Processos motores e cognitivos são amplamente pesquisados no contexto da prática musical. O ato de tocar um instrumento musical envolve áreas motoras fundamentais para estabelecer a coordenação dos movimentos. A organização do ritmo junto ao movimento ativa uma ampla rede envolvendo o cerebelo, córtex motor, auditivo e áreas frontais, responsáveis por funções cognitivas mais complexas.
Outro aspecto frequentemente relacionado à música e muito utilizado no contexto terapêutico é a linguagem. Os elementos sonoro-musicais são compartilhados pelas mesmas regiões que a linguagem, fazendo da música uma ferramenta importante no contexto da aquisição ou reabilitação da linguagem.
Outros processos cognitivos como atenção, memória e funções executivas também podem ser mediados pela experiência musical. A prática de exercícios musicais exige habilidades cognitivas complexas como planejamento, atenção sustentada e dividida, memória operacional, flexibilidade cognitiva e controle inibitório, por exemplo. Estas habilidades estão relacionadas às regiões frontais do cérebro, intensamente ativadas durante a experiência musical.
Entretanto, é importante considerar os possíveis efeitos adversos da experiência musical. Por exemplo, um quadro conhecido é o da epilepsia musicogênica. Neste quadro, a pessoa pode ter uma crise de epilepsia desencadeada ao ouvir o som de um instrumento em específico, uma repetição de estímulos rítmicos, ou a uma música. A crise pode ocorrer a partir de uma superestimulação provocada pelos sons. Como já dito anteriormente, a música modula processos autônomos por sua ação subcortical. Assim, seu efeito relatado para regulação emocional, pode também ser adverso e acabar levando o ouvinte a uma experiência de ansiedade, estresse, raiva ou tristeza.

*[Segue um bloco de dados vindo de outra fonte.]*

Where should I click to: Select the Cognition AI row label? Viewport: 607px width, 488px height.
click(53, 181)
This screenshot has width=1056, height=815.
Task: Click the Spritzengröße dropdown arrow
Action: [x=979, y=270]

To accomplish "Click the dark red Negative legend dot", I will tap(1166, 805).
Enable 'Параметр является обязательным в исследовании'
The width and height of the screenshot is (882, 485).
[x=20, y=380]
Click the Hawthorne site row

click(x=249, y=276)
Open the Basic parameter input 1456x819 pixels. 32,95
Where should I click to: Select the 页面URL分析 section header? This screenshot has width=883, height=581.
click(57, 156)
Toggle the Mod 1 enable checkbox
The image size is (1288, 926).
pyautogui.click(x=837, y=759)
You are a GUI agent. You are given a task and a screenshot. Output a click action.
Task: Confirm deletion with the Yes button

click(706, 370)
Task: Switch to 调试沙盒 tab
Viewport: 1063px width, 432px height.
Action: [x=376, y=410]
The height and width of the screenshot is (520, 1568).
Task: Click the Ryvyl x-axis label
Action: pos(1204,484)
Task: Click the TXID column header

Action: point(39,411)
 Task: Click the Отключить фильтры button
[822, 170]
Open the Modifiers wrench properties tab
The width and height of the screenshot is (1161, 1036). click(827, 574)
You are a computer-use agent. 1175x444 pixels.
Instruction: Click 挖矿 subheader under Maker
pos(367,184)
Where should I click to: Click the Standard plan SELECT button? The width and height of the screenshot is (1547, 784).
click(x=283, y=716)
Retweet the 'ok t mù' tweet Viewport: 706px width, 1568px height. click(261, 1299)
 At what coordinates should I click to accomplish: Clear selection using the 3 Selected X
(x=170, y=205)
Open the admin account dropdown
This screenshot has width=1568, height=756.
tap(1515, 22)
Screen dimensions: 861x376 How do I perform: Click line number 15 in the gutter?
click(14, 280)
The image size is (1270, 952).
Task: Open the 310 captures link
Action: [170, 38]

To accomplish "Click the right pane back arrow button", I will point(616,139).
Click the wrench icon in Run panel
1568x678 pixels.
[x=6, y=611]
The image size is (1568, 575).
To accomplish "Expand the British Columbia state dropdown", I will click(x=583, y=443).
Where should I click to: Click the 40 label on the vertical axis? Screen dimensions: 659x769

Nas últimas décadas, com o avanço das tecnologias em neuroimagem, foi possível identificar muitas facetas do processamento musical no cérebro. As descobertas vão para além dos laboratórios. A ampla literatura sobre música e cérebro têm embasado a prática de intervenções clínicas em musicoterapia neurológica, tornando o universo música-cérebro um espectro de possibilidades em direção à qualidade de vida da população.